The latest revival of Jonathan Kent’s familiar Covent Garden staging of Puccini’s Tosca was originally planned for the house debut of Ausrine Stundyte, the Lithuanian dramatic soprano, much admired on the European mainland in such fearsomely demanding roles as Strauss’s Elektra, Katerina Izmailova in Shostakovich’s Lady Macbeth of Mtsensk, and Renata in Prokofiev’s The Fiery Angel. In fact, her actual debut took place at short notice last month when she took over as Elektra from the indisposed Nina Stemme for three performances in Christof Loy’s new production. I heard the last of them and thought her remarkable in it. Her Tosca struck me as less successful.
She was not on her best form vocally on opening night, for starters. This is a big, warm voice, capable of soaring comfortably over a large orchestra, but the lustre in her tone, so impressive a fortnight ago in Strauss, was much less in evidence here. In the last act she sounded tired: O Scarpia avanti a Dio didn’t thrill as it should.
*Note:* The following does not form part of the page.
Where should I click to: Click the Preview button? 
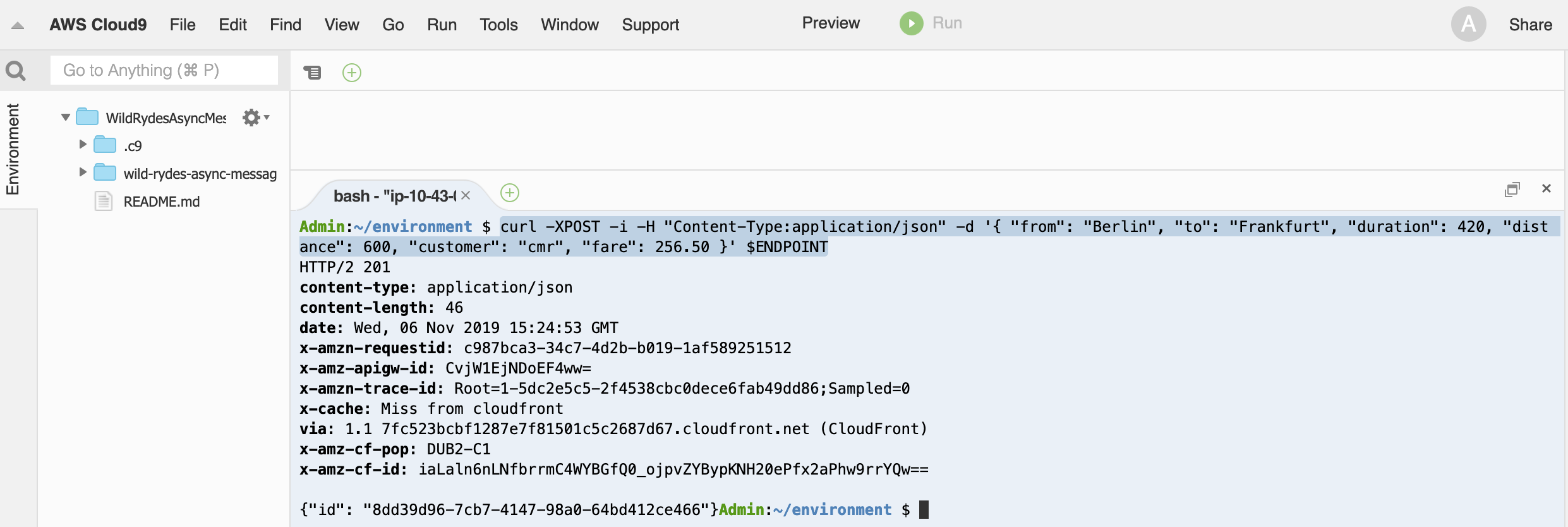pyautogui.click(x=831, y=23)
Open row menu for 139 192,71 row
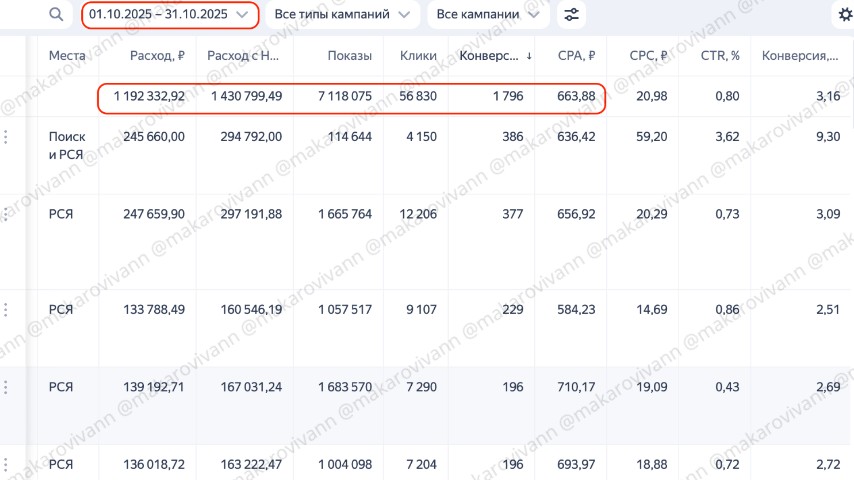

She’s a superb actor, though, and the striking way she can fuse sound with sense remained more or less intact in a characterisation of some complexity. The suggestion of transgressive pleasure at the thought of an amorous tryst in church with Marcelo Puente’s Cavaradossi is telling, as are the blind fury as well as the revulsion she feels for Scarpia (Gabriele Viviani) in Act II, and the traumatised disgust at her own potential for violence as she later recalls her murder of the latter.
Viviani’s voice is an attractive mix of velvet and steel, though he snarled his way melodramatically through the first act, only striking form in the second, where he was admirably sadistic and threatening. Puente is dramatically convincing as both lover and revolutionary, though his handsome, bronzed tone now turns edgy under pressure at the top, and he, like Stundyte, was flagging a bit by the end. The smaller roles are cast from strength and really register, with Grisha Martirosyan an intense Angelotti and Henry Waddington’s Sacristan more serious and thoughtful than most. Karen Kamensek’s conducting, meanwhile, is absolutely terrific, spine-tingling in the way she gradually ratchets up the tension. Big voices onstage mean she can really let rip at the climaxes to thrilling effect, though there’s also plenty of focused detail in the playing, from the amorous harp and strings that accompany Tosca’s first appearance in church to the eerily hissing cymbal strokes that mark the arrival of the firing squad at the opera’s close.